The diagnostic display 7 can be combined with the computer 5, for example as represented in FIG. 1, or separated from the computer; for example by being integrated into the housing 4, or even disposed outside the housing as shown in Figure 2.

In the case where the diagnostic display 7 and the computer 5 are separated, they can communicate either by wire with each other, or wirelessly, as shown in FIG. 5, for example by radio frequency communication , such as Wi-Fi or a Bluetooth connection.

Furthermore, the data transmitted by the computer 5 can also be transmitted to a remote server, for example by a cellular connection, so as to remotely transmit diagnostic information from the motor vehicle.

According to a second embodiment of the invention with reference to Figure 4, an adapter card 41 is arranged between the output cables 3 of the sensors 6, forming a sheet of cables 3, and the luminous display 21.

This adapter card 41, allows on the one hand to group together upstream of the second part 4b of the housing, all the cables 3, and also allows to carry out the adaptation of the tension, or if necessary of the current, between the output voltage of each sensor 6 and the display voltage range of the LEDs 210 of the display 21.

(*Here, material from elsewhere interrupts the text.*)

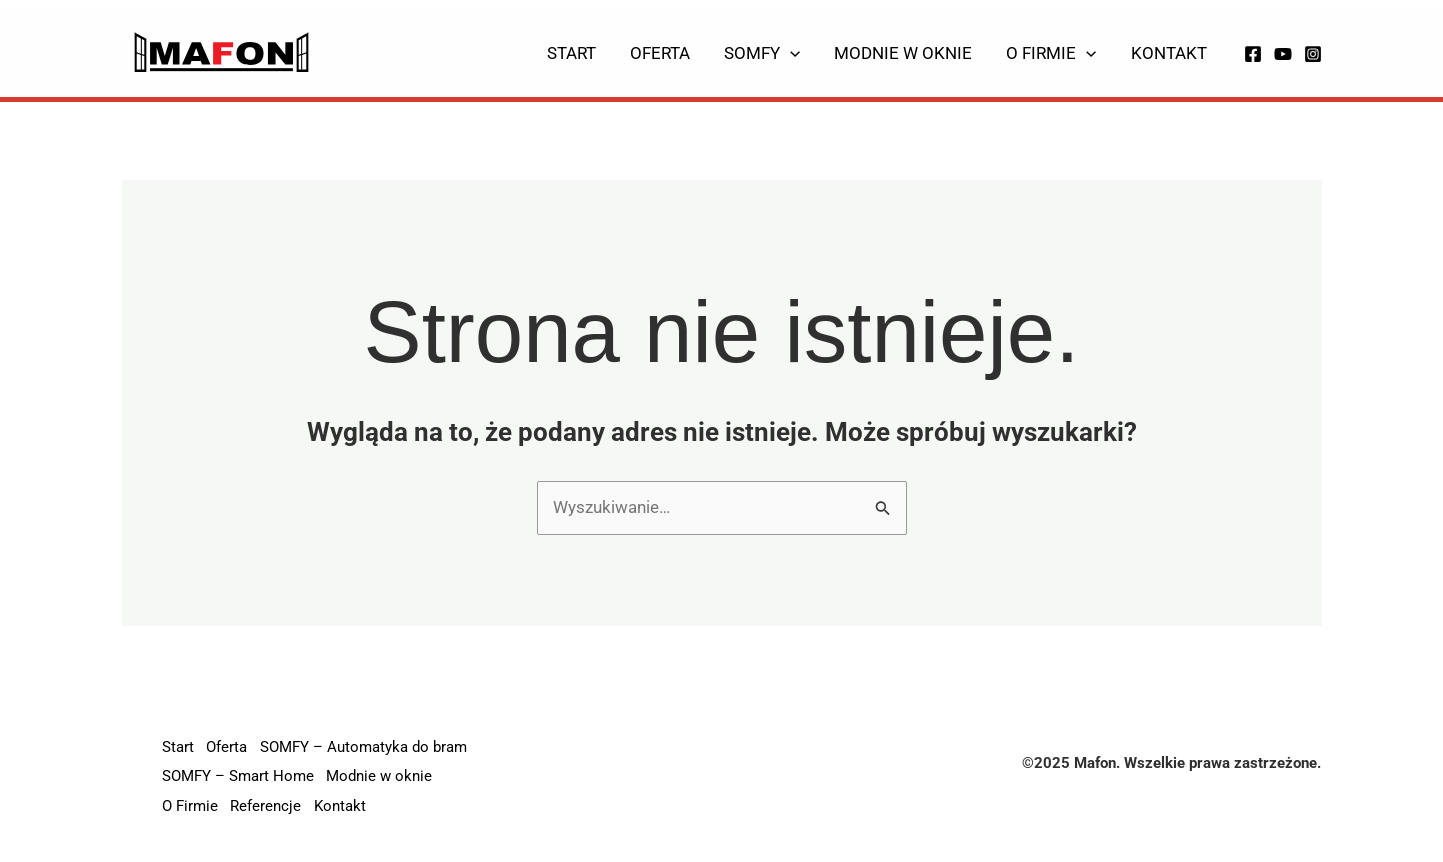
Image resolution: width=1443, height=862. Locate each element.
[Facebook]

Such an adaptation, for example an increase or a reduction in the output voltage of the sensor 6 may be necessary to adapt to the control voltage expected by each LED 210, for example by adding a predetermined resistance between the output of the sensor 6 and the associated LED 210.

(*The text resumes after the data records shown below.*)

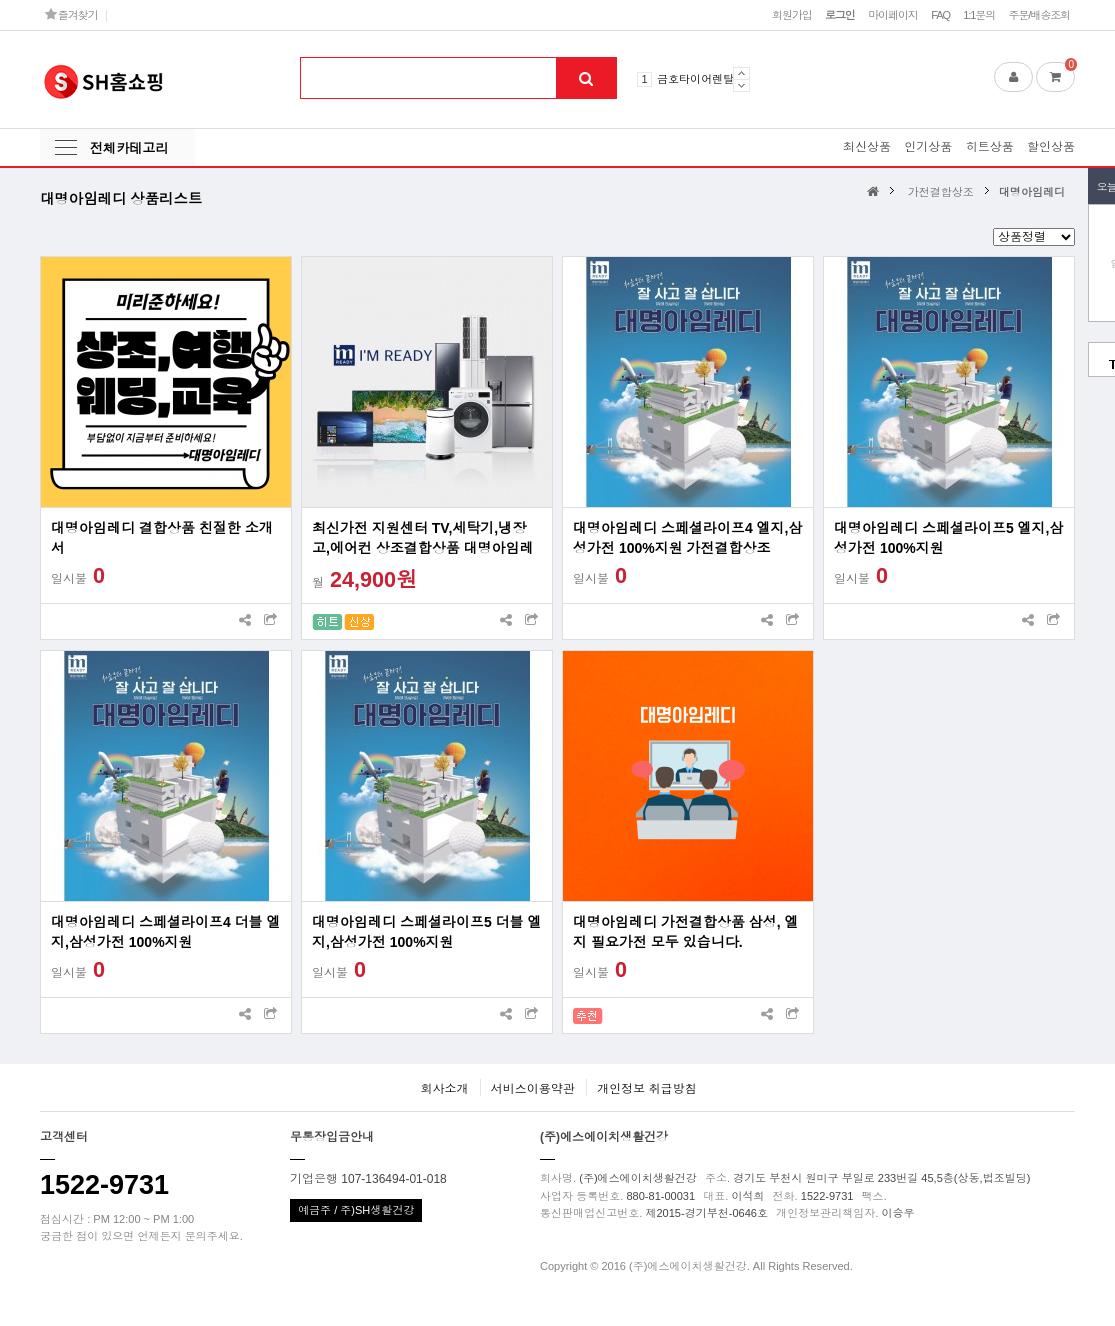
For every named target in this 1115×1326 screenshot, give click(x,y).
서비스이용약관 (533, 1089)
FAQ (940, 15)
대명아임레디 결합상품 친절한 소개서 (162, 538)
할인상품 (1051, 147)
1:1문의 (979, 15)
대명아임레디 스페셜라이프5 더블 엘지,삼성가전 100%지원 (426, 932)
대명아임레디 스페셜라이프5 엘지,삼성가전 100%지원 (948, 538)
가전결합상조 (941, 192)
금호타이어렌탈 (695, 79)
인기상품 (928, 147)
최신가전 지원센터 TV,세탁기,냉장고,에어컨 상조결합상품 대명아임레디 (423, 539)
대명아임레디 (1032, 192)
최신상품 (867, 147)
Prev (741, 73)
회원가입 (792, 15)
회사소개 (444, 1089)
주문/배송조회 (1039, 15)
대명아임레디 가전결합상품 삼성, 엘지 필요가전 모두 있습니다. (686, 932)
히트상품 (990, 147)
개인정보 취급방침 (646, 1089)
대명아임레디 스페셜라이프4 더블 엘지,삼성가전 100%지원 (165, 932)
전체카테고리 (129, 148)
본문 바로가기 (0, 0)
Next (741, 85)
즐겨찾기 (71, 14)
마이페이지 (893, 15)
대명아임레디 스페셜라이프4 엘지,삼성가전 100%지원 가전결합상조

Another sheet 42 then connects the output of the adapter card 41 to the luminous display 21.

The invention as described is not limited to this single implementation and can be implemented in technical fields distinct from motor vehicles.

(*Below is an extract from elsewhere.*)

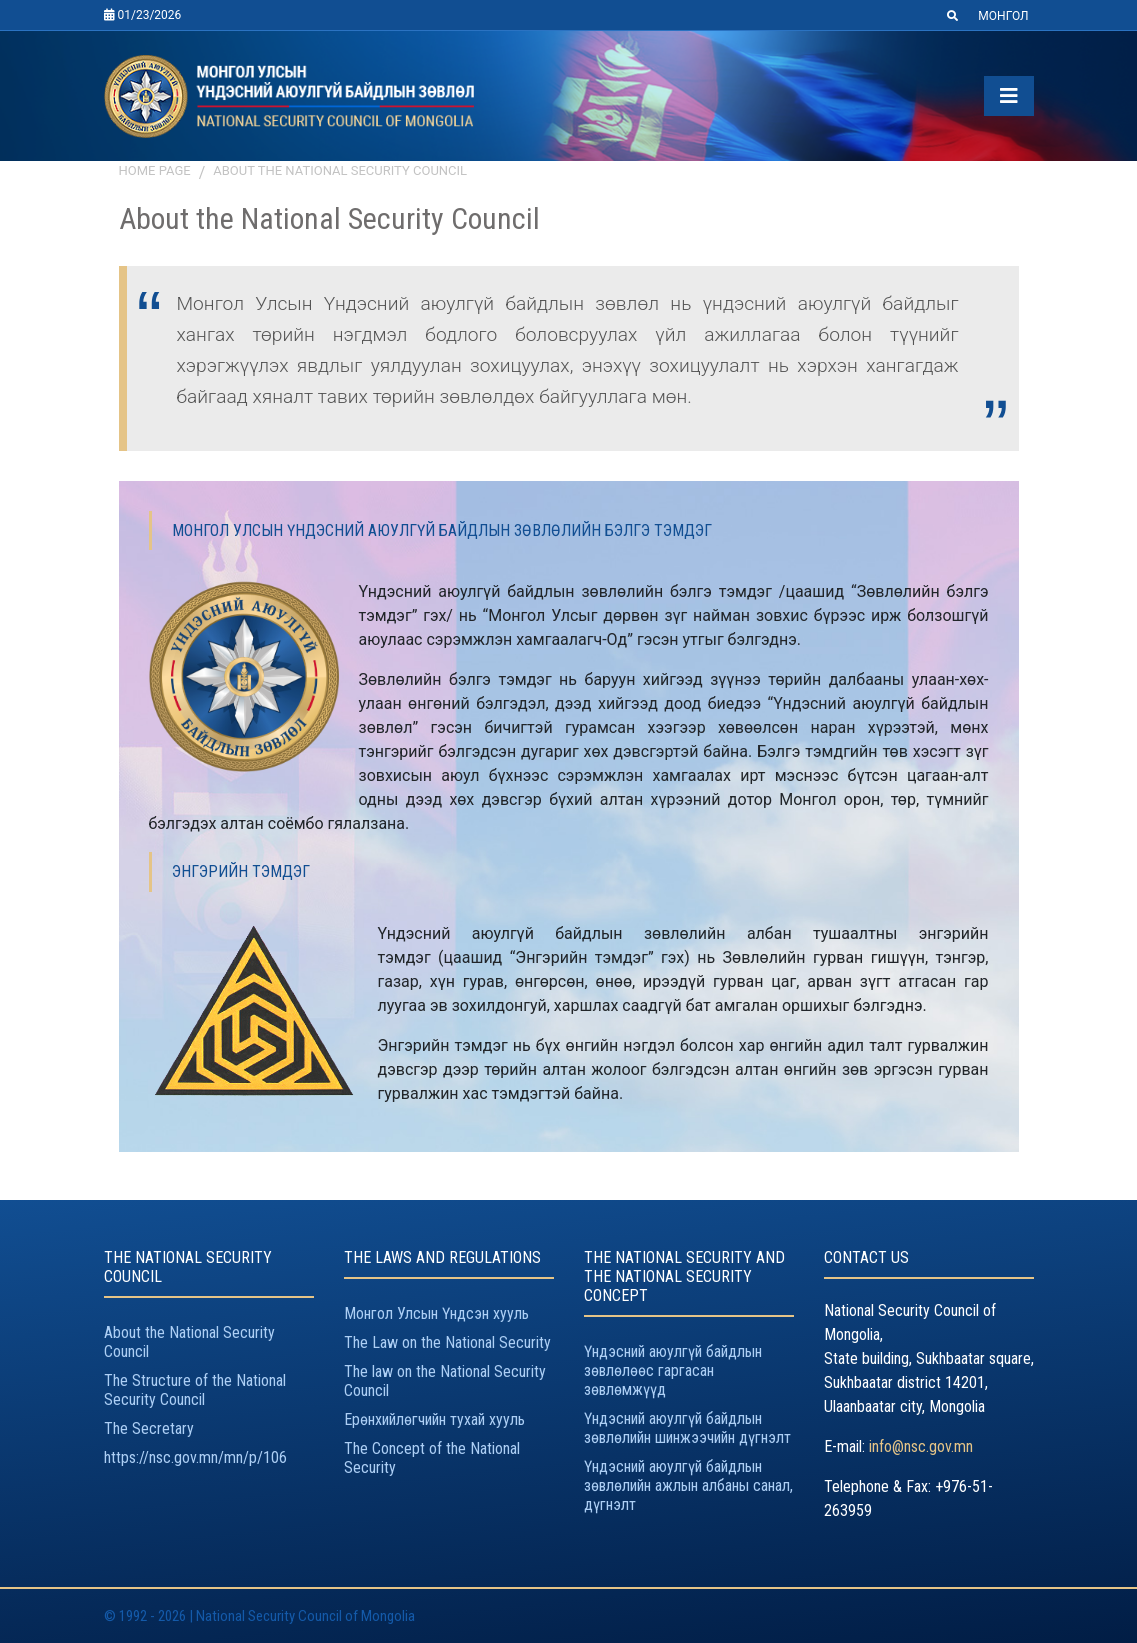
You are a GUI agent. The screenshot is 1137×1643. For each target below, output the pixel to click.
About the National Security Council (340, 170)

The fact of acquiring and processing the sensors via image recognition firstly makes it possible to acquire a large number of sensor outputs in parallel, significantly reducing, and proportional to the number of sensors, the acquisition time, compared to acquisition by multiplexing.

In addition, the invention makes it possible to isolate the outputs of the sensors from the electrical circuits of the motor vehicle 1.

Claims (9)

Device (2) for sampling data from a plurality of sensors (6) of a motor vehicle (1), characterized in that it comprises a box (4) in which is mounted a luminous display (21) comprising a matrix of luminous elements (210), each luminous element (210) of said luminous display (21) being adapted to be associated with a sensor (6) of the motor vehicle (1); the device (2) further comprising a camera (24) installed so as to acquire in real time the image of said luminous display (21) installed in the box (4). Device (2) according to Claim 1, characterized in that each luminous element (210) comprises a light-emitting diode controlled in voltage or in current as a function respectively of the voltage value or of the output current of said associated sensor (6). Device (2) according to Claim 1 or 2, characterized in that the said box (4) is formed of two parts (4a, 4b) removable relative to each other, a first part (4a) comprising the luminous display (21) and the other part (4b) comprising the camera (24). Device (2) according to any one of Claims 1 to 3, characterized in that it also comprises an adaptation member (41) capable of adapting, for each sensor (6), the output voltage or current of the sensor (6) to an expected voltage range for the luminous element (210) associated with the luminous display (21). Device (2) according to any one of Claims 1 to 4, characterized in that each sensor (6) is associated with a plurality of luminous elements (210). Diagnostic assembly for a motor vehicle, comprising a device (2) according to any one of claims 1 to 3, and a processing unit (5) able to receive in real time the image of said luminous display (21) acquired by said camera (24) and recognizing a diagnostic pattern in said received image. Diagnostic assembly according to Claim 6, characterized in that the processing unit (5) comprises automatic learning means, such as a neural network. Diagnostic assembly according to Claim 6 or 7, characterized in that it further comprises a diagnostic display able to receive the determined diagnosis from the processing unit (5) and to display it. Use of a diagnostic assembly according to any one of Claims 6 to 8 on a motor vehicle.